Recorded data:
______

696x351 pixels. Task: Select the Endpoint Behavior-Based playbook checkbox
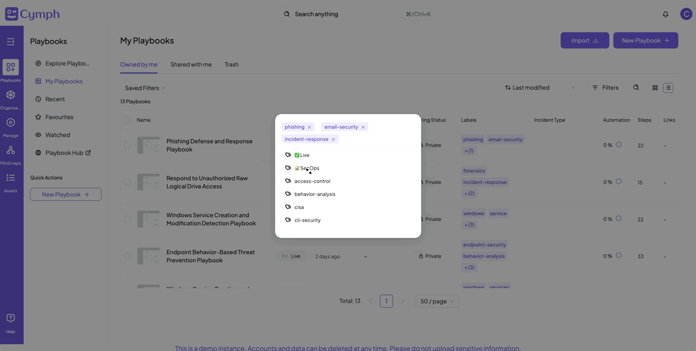[127, 256]
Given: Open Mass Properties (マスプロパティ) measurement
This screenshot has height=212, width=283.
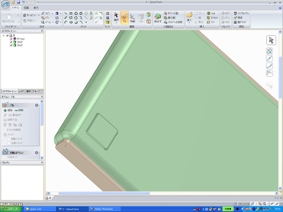Looking at the screenshot, I should (242, 13).
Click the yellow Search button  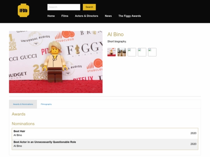pyautogui.click(x=89, y=7)
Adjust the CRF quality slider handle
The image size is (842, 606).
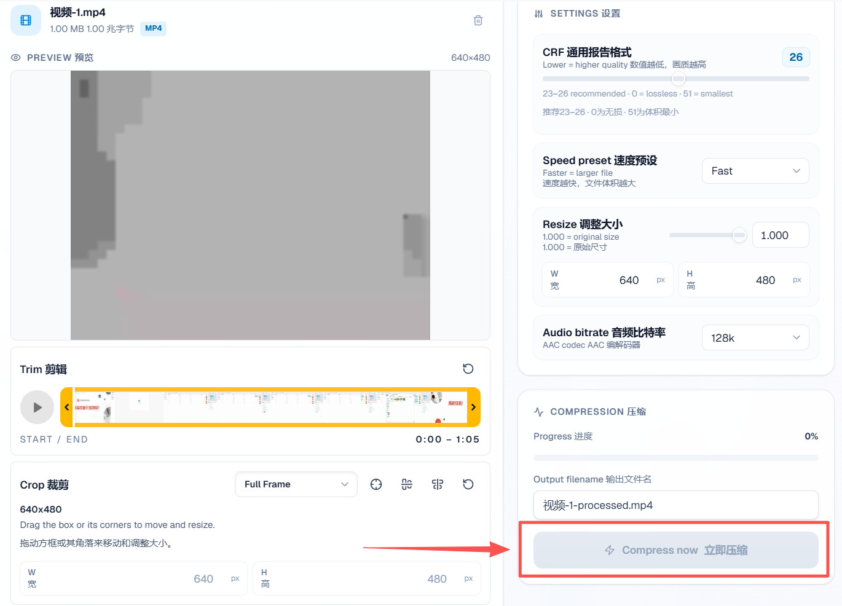(679, 79)
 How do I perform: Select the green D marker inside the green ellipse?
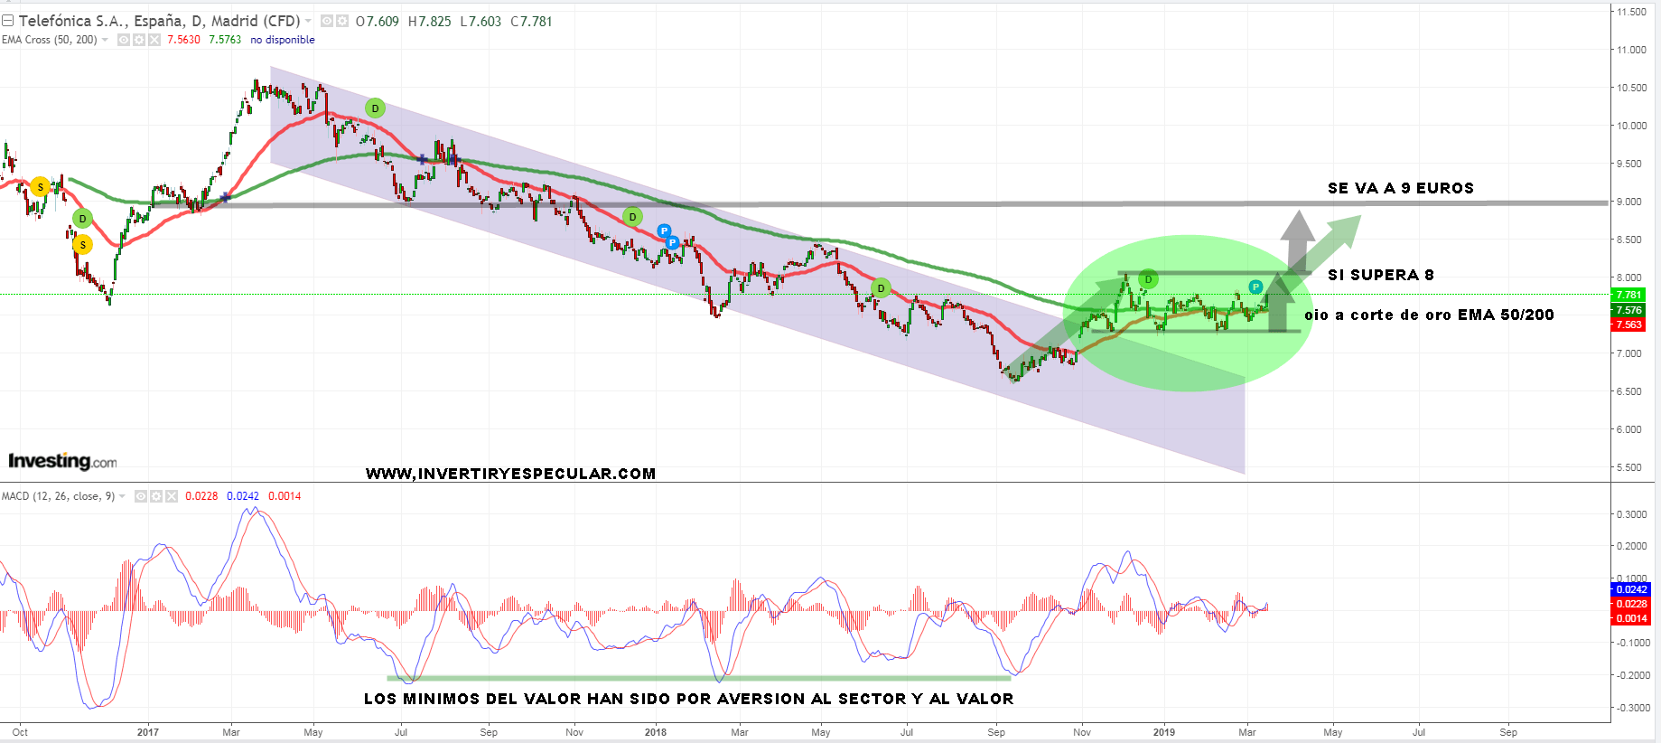(1148, 278)
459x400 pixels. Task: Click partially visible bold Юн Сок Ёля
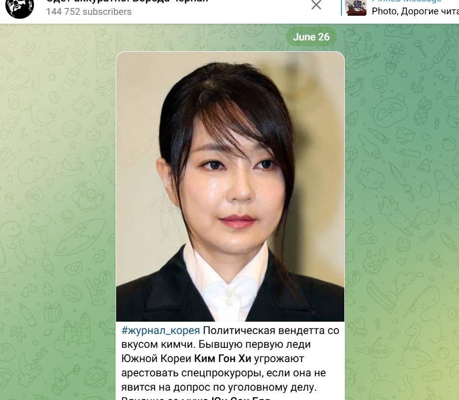[x=241, y=399]
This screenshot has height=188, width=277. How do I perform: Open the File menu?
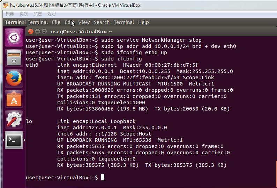coord(56,22)
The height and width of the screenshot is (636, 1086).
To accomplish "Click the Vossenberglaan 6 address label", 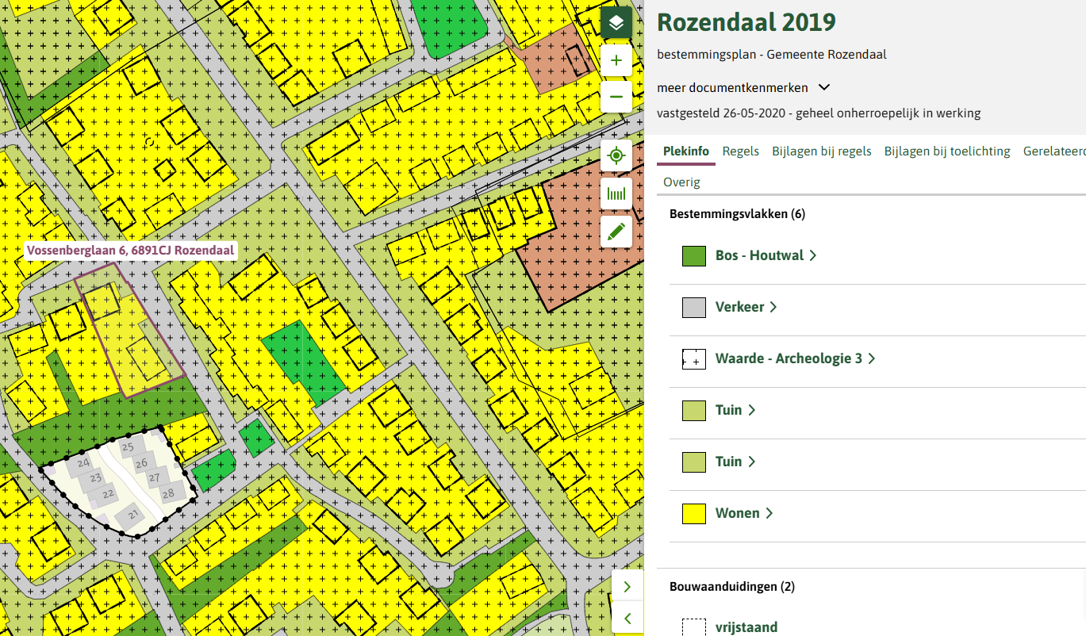I will (x=131, y=251).
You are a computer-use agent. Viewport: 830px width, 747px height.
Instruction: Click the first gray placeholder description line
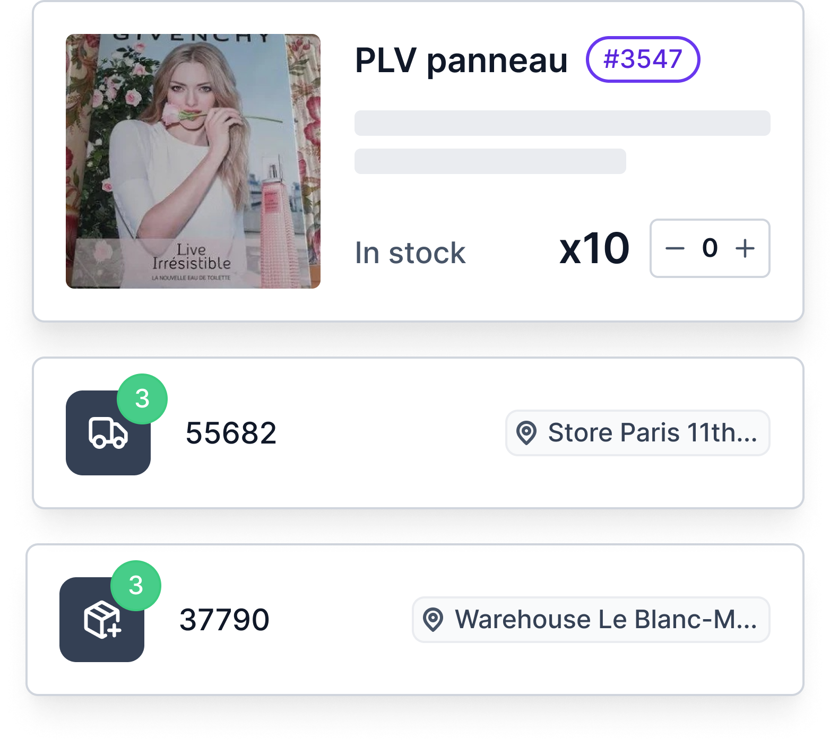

______

What is the exact wording of the lines from the one bearing "You are a computer-use" through the final line of the records above? Write it out without the pictures.

» **SOLVED PROBLEM**:
You are a computer-use agent. Viewport: 830px width, 747px height.
Instruction: Click the first gray placeholder description line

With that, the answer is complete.